======== TEXT EXTRACT

14. The Constitution of Iraq, adopted in 2005, provides basic protections for criminal defendants. It affirms the principle of equality before the law and guarantees criminal defendants a broad array of rights, including: the right to be deprived of liberty only by decision of a competent judicial authority; the right to freedom from unlawful detention; the right to have preliminary investigative documents submitted to a competent judge within 24 hours from the time of arrest (which may be extended only once, for an additional 24 hours); the right to have a private residence searched only following the decision by a competent judicial authority; the right to be presumed innocent until proven guilty pursuant to law; the right to a fair trial; the right to legal defence during all phases of investigation and trial, and for a court-appointed counsel to be provided for those without access to defence counsel; the right to remain silent; and the right to freedom from all forms of torture and inhumane treatment (arts. 17, 19 and 37 of the Constitution of Iraq).
15. Similarly, article 123 of the Criminal Procedure Code of Iraq requires that a defendant be brought before an investigative judge or a judicial investigator within 24 hours of arrest. At this initial hearing the defendant must be informed of the offences that he or she has been accused of committing. The Criminal Procedure Code provides that authorities may renew detention for a period of 15 days upon each separate judicial hearing, up to a maximum of six months total for the most serious offenses. In the event that an investigation has not been completed after six months, the appropriate criminal court must authorize an extension of the detention.
16. At the level of international human rights law, the International Covenant on Civil and Political Rights, which Iraq ratified in 1971, requires that “anyone arrested or detained on a criminal charge shall be brought promptly before a judge or other officer authorized by law to exercise judicial power and shall be entitled to trial within a reasonable time or to release” (art. 9, para. 3). According to information provided to the Working Group, Ms. Husayn was not brought before a competent authority for over a year after her arrest and detention, including the period of incommunicado detention.
17. A further violation of the International Covenant on Civil and Political Rights relates to Ms. Husayn’s right to a fair trial, including access to a defence counsel, under article 14. According to information transmitted by the source to the Working Group, Ms. Husayn’s right to defence counsel was not respected, as her Yemeni lawyer was intimidated and consequently was not present at the trial, in violation of article 14, paragraph 3 (d), of the Covenant. This left her with restricted ability and time to prepare her defence. Under the Covenant, the right to due process and a fair trial includes the right to counsel in the determination of any charge against a detainee. This indicates that the right to counsel applies to all stages of legal proceedings, and investigative hearings conducted without the benefit of counsel violate this requirement. The right to counsel also encompasses the ability to adequately consult with counsel and, in the case of Ms. Husayn, this ability was absent. This leads the Working Group to find a further violation of article 14, paragraph 3 (b), of the International Covenant on Civil and Political Rights.

================
======== STORED RECORDS

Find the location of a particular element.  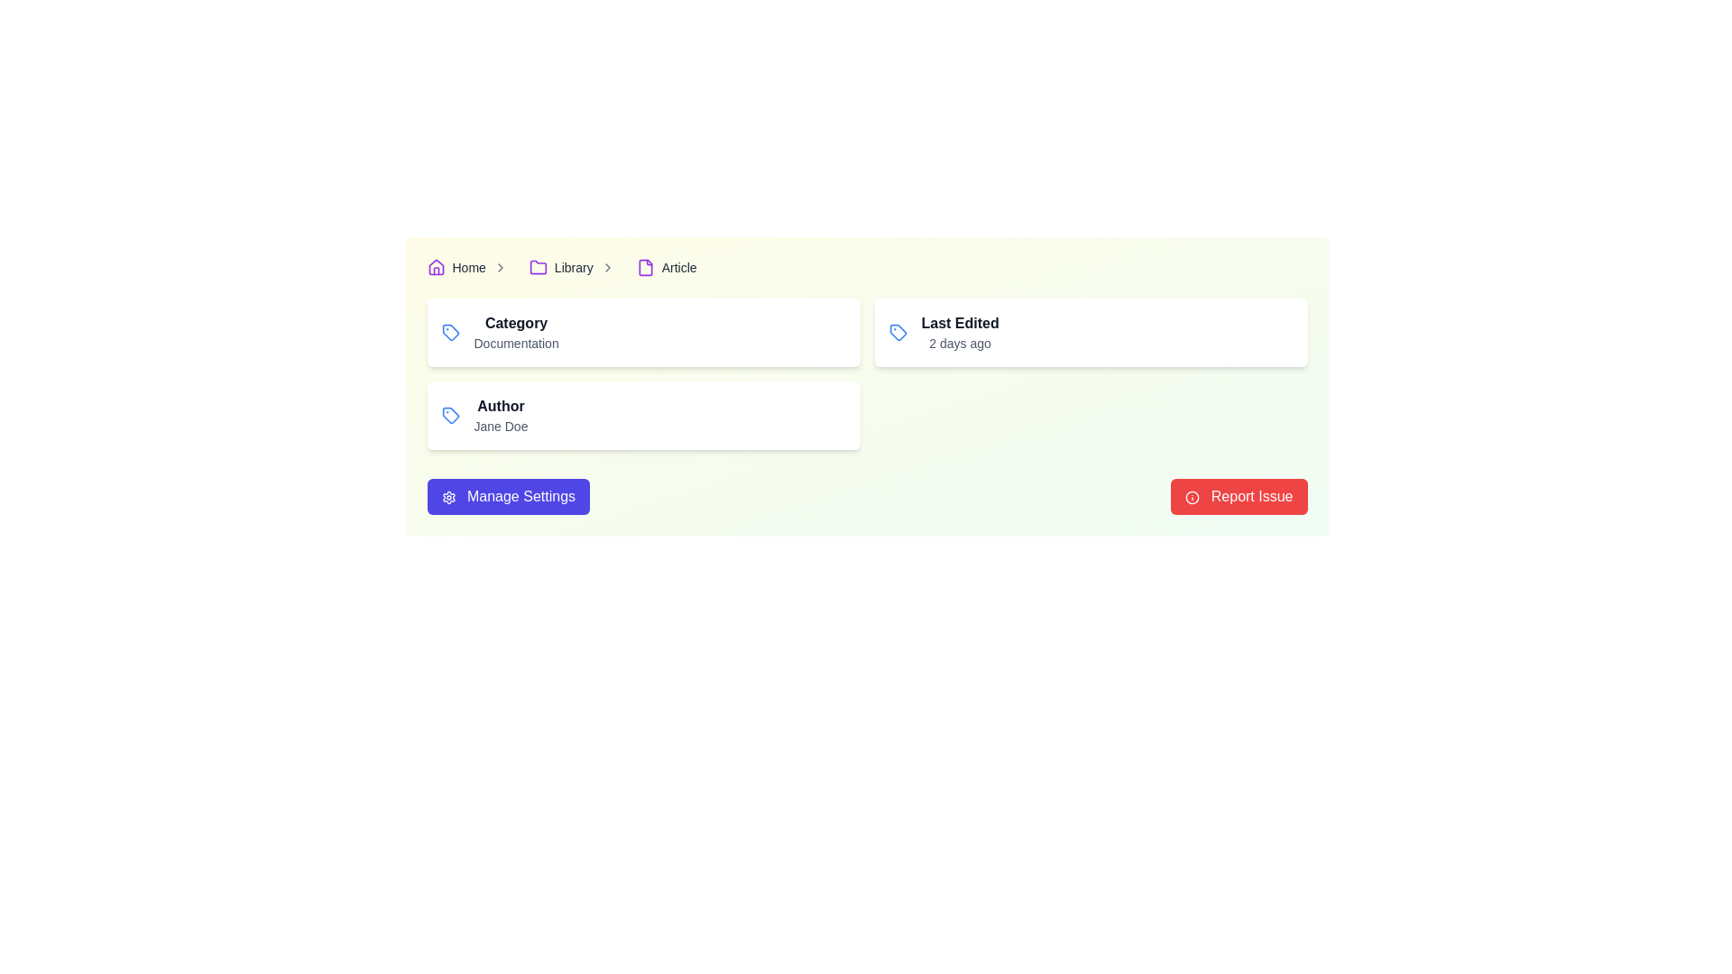

the icon located to the left of the 'Last Edited' text within the rectangular white card in the top right portion of the layout is located at coordinates (898, 333).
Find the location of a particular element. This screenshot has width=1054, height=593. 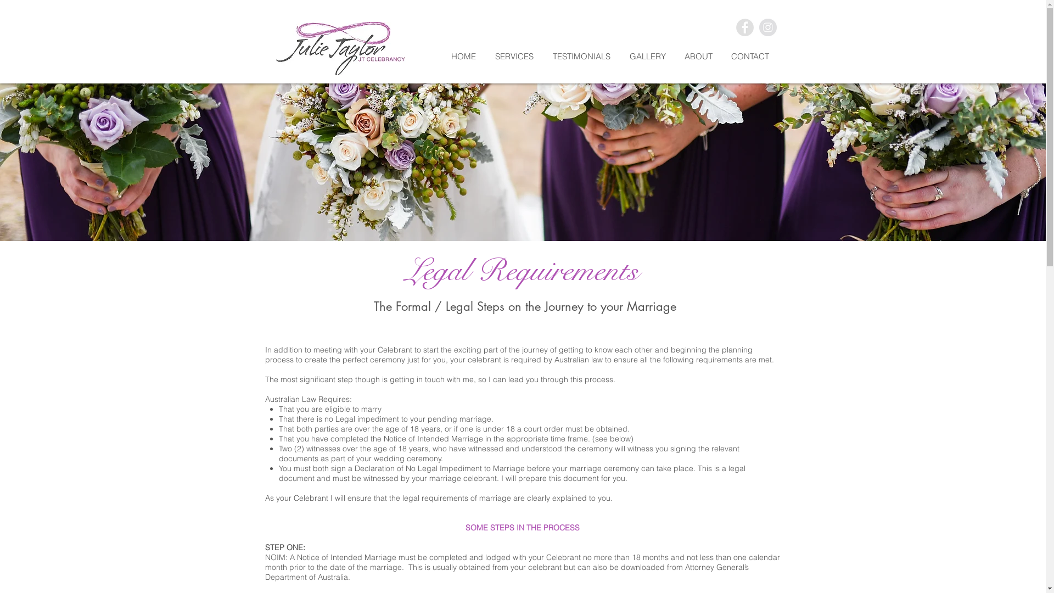

'SERVICES' is located at coordinates (518, 56).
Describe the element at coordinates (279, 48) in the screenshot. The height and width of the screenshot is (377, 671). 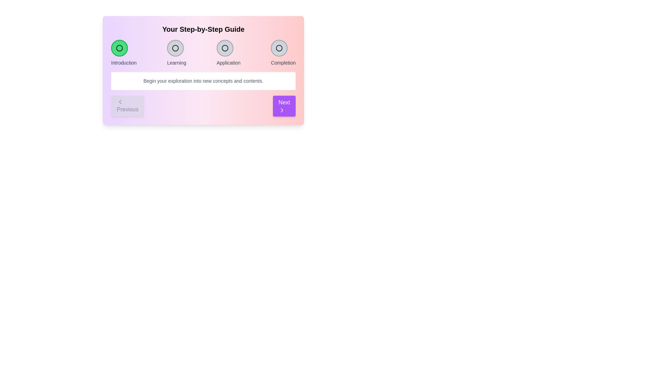
I see `the SVG vector circle that represents the completion step indicator, which is the third circle in the sequence of step navigation indicators located towards the top right of the interface` at that location.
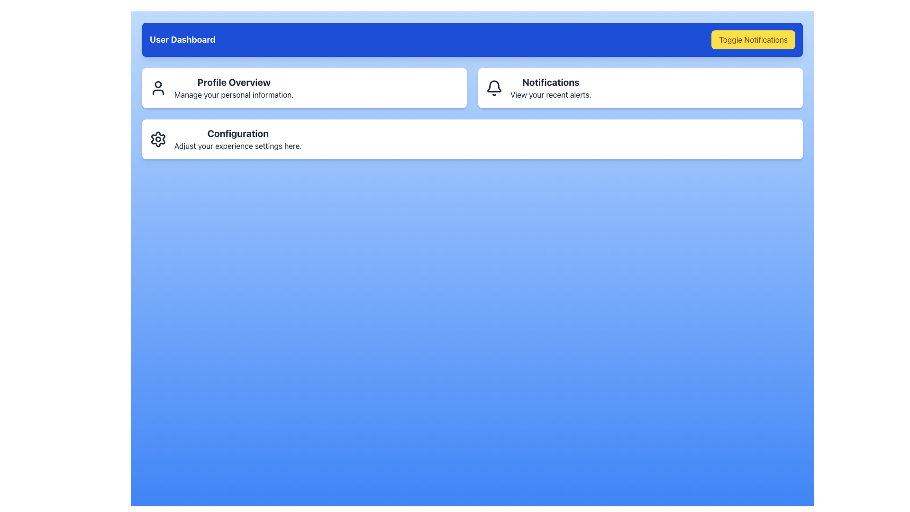 The image size is (910, 512). What do you see at coordinates (494, 88) in the screenshot?
I see `the bell-shaped icon located to the left of the 'Notifications' text in the top-right section of the interface` at bounding box center [494, 88].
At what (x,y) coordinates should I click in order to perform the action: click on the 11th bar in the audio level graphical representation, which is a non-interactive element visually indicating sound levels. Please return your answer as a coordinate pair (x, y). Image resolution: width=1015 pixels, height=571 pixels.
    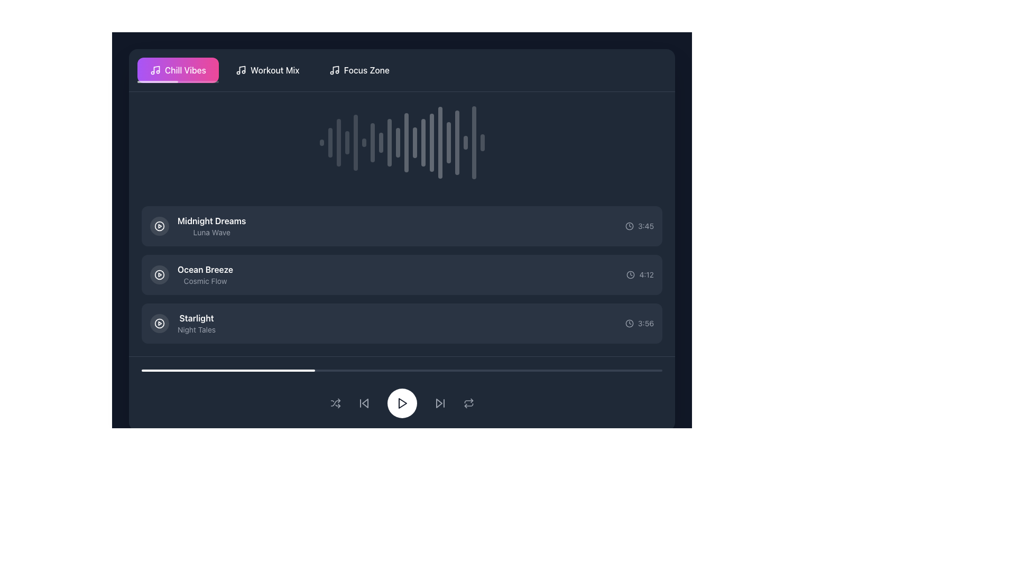
    Looking at the image, I should click on (405, 143).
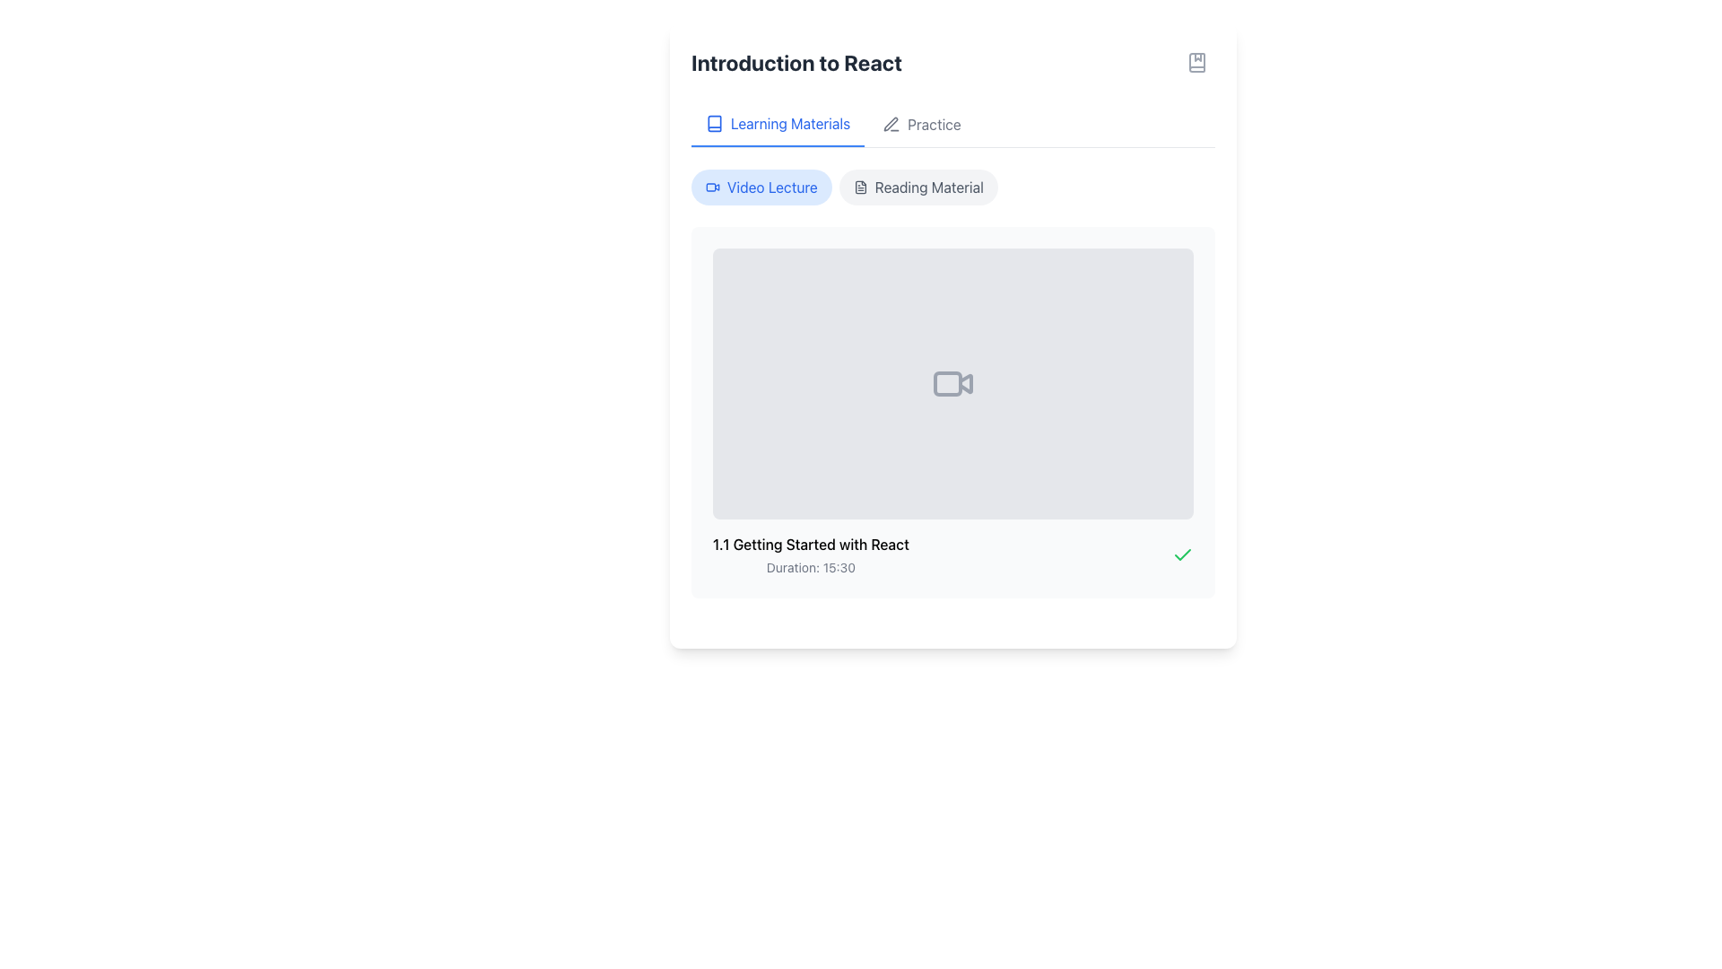 The width and height of the screenshot is (1722, 969). Describe the element at coordinates (810, 553) in the screenshot. I see `the informative text block displaying the title '1.1 Getting Started with React' and the supplementary information 'Duration: 15:30', located below the video thumbnail in the 'Introduction to React' section` at that location.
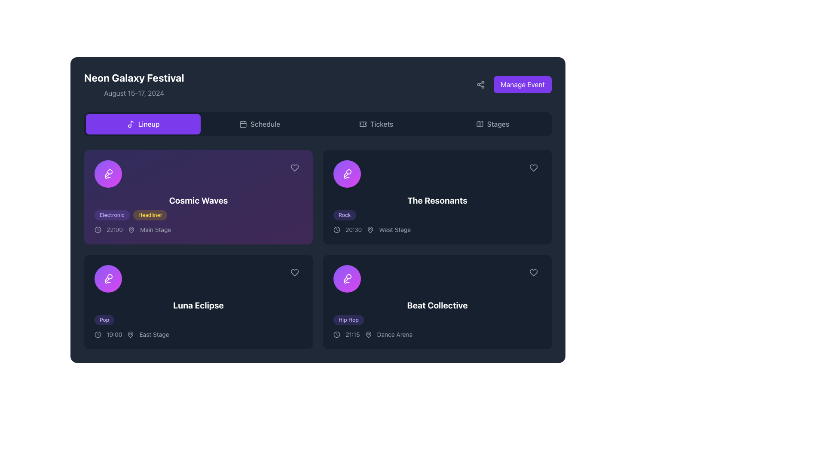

================

• **WRITTEN INSTRUCTION A**: Find every line in the listing that contains the string "should", matching case exactly, and copy each of those lines.
• **WRITTEN INSTRUCTION B**: Write the next part of the legal analysis of Ms. Husayn's detention, picking up after its final sentence.

• **EXERCISE ANSWER A**:
At what (x,y) coordinates should I click in order to perform the action: click on the 11th bar in the audio level graphical representation, which is a non-interactive element visually indicating sound levels. Please return your answer as a coordinate pair (x, y). Image resolution: width=1015 pixels, height=571 pixels.
    Looking at the image, I should click on (405, 143).

• **EXERCISE ANSWER B**:
18. The source states that Ms. Husayn was arrested and detained without being informed of the charges against her and with no access to legal counsel. Ms. Husayn was eventually charged under article 4, paragraph 1, of the Anti-Terrorism Law of Iraq, which states that the death penalty will apply to those who incite, plan, finance or assist terrorists to commit any of the crimes covered by the Law. Ms. Husayn was charged under this law for not informing the Iraqi authorities of her husband’s suspected terrorist activities. The Working Group regrets once again that in this serious allegation, the Government’s viewpoint is absent. The charge as it stands is vague; being the spouse of an alleged terrorist does not automatically ascribe criminality to the person. Robust, accurate and irrefutable evidence must be presented before a court of law to prove this very serious charge.
19. The source also points to the fact that Ms. Husayn was allegedly tortured and held in incommunicado detention for several months, which violates domestic and international law. The prohibition against torture and other ill-treatment is a long-standing and fundamental norm of customary international law. The International Covenant on Civil and Political Rights requires that detainees be treated with respect for their “inherent dignity,” (art. 10, para. 1) and mandates that detainees shall not be “subjected to torture or to cruel, inhuman or degrading treatment or punishment” (art. 7). Similar prohibitions are found in the Convention against Torture and Other Cruel, Inhuman or Degrading Treatment or Punishment, to which Iraq acceded in August 2011.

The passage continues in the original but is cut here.